→ **Task to complete**
Copy exactly the stretch of lines from the one holding "The width and" through the last line of the data below, inclusive. Leave out pictures.

________

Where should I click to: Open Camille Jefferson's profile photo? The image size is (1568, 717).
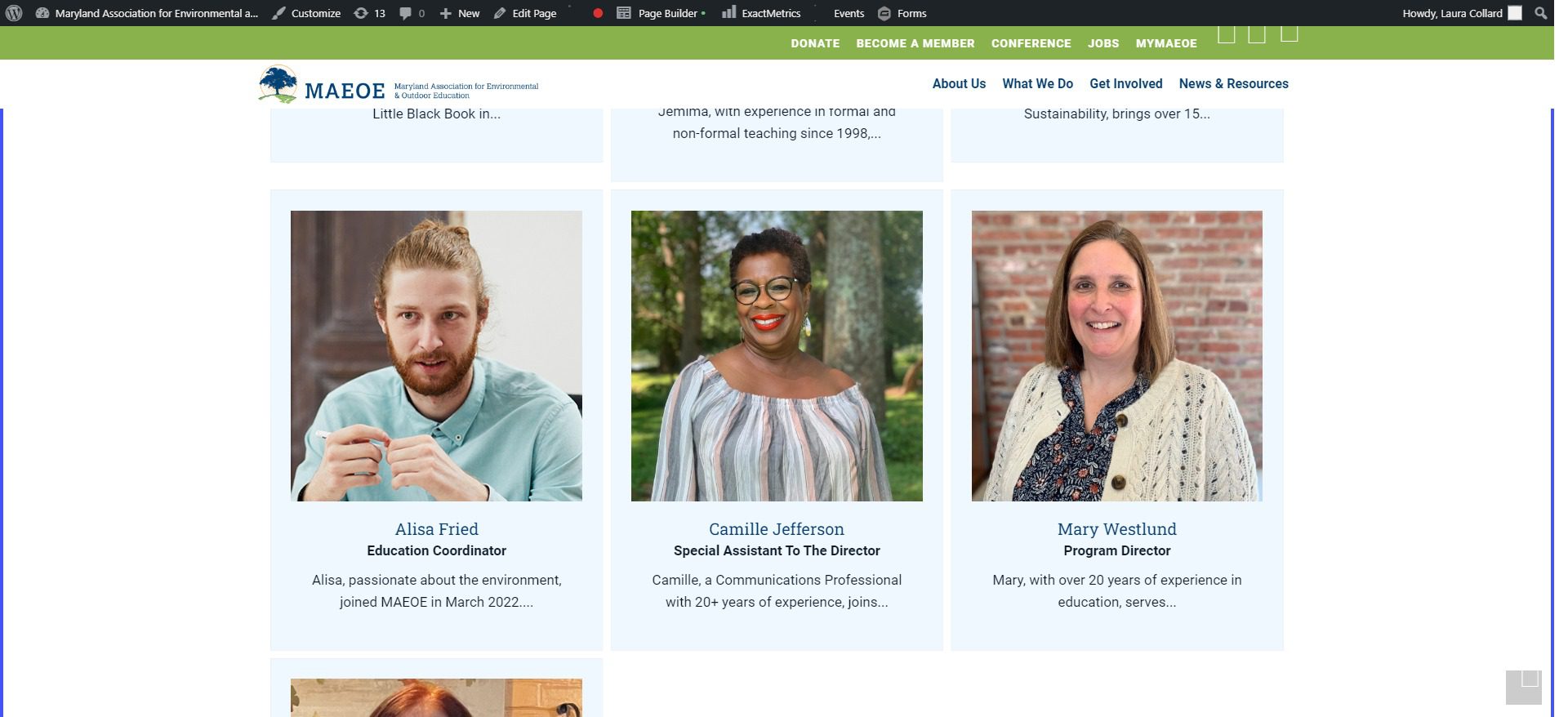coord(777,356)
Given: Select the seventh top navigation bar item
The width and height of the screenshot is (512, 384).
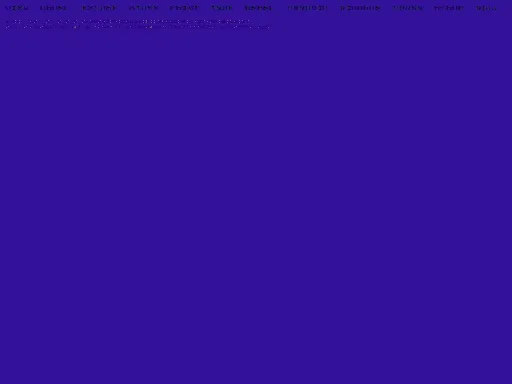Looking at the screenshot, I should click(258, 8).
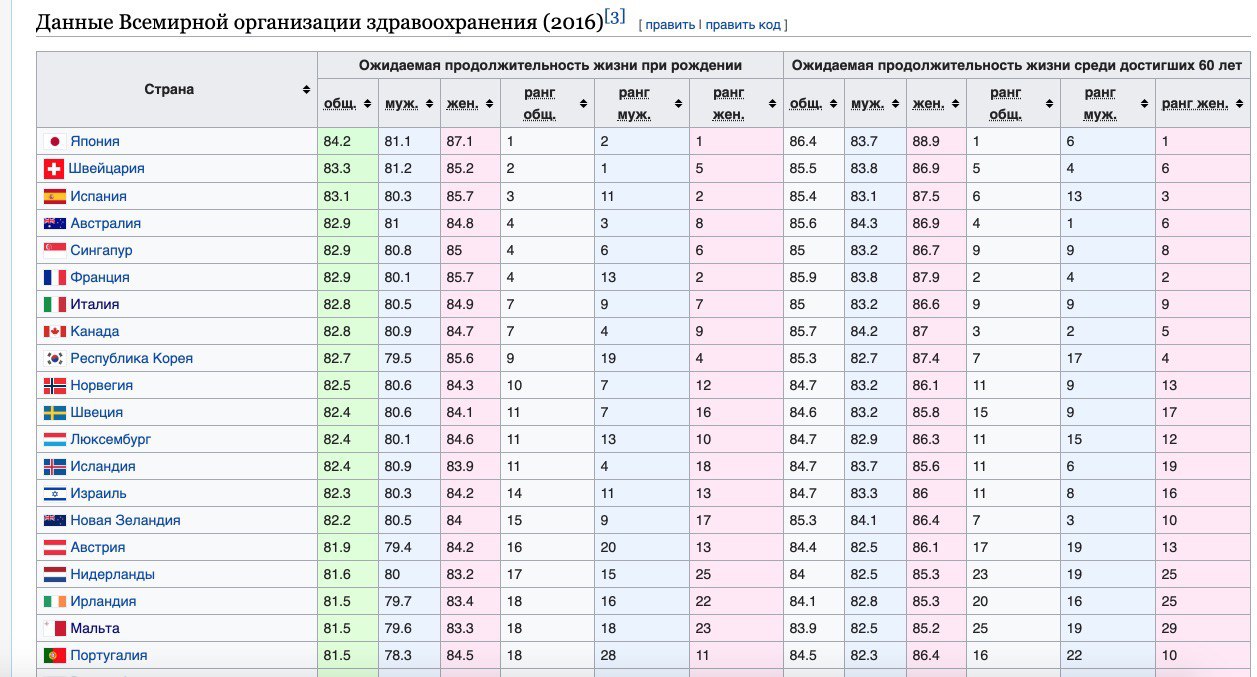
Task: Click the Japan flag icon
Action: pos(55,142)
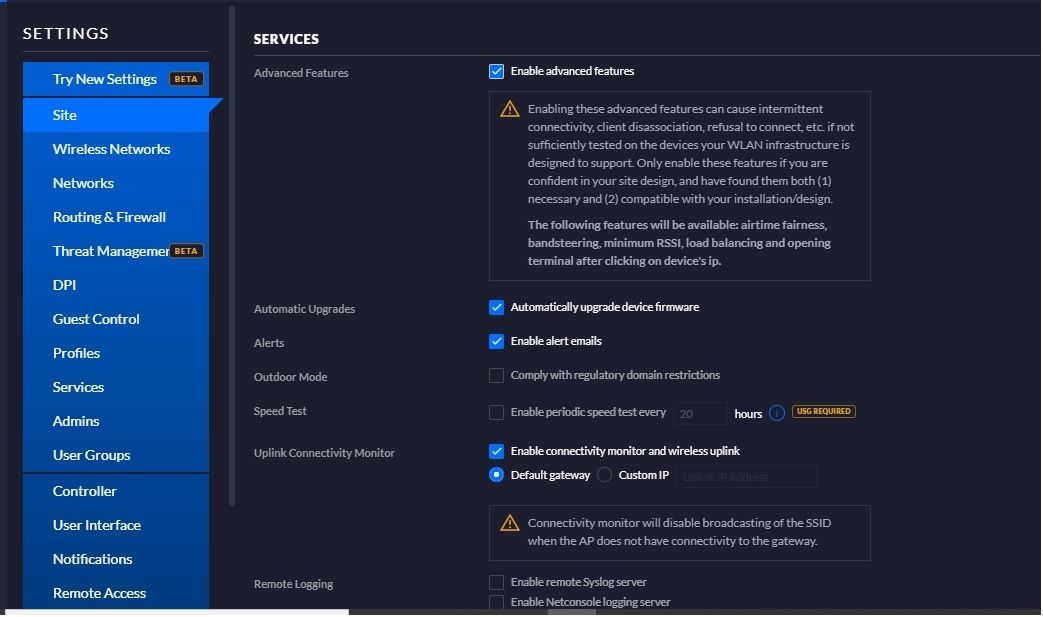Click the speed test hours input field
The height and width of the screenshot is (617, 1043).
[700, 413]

________

→ **Problem solution**
The width and height of the screenshot is (512, 384).
Looking at the screenshot, I should click(258, 8).
Task: Click the Japan flag icon
Action: pos(55,142)
Click the speed test hours input field
The height and width of the screenshot is (617, 1043).
[700, 413]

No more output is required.